- [Input records]:
◇ ◇ ◇ ◇ ◇ ◇ ◇

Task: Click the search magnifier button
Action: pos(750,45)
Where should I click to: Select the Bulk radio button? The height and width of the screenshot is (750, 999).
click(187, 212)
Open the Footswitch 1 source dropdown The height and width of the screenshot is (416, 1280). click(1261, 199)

◇ ◇ ◇ ◇ ◇ ◇ ◇

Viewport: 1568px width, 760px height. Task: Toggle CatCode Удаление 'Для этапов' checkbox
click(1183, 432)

◇ ◇ ◇ ◇ ◇ ◇ ◇

- [What the task asks]: A verbatim transcription is needed of the lines above, starting at the line with "Where should I" and ending at the line with "Open the Footswitch", both included, and of nothing else.

- [Task response]:
Where should I click to: Select the Bulk radio button? The height and width of the screenshot is (750, 999).
click(187, 212)
Open the Footswitch 1 source dropdown The height and width of the screenshot is (416, 1280). click(1261, 199)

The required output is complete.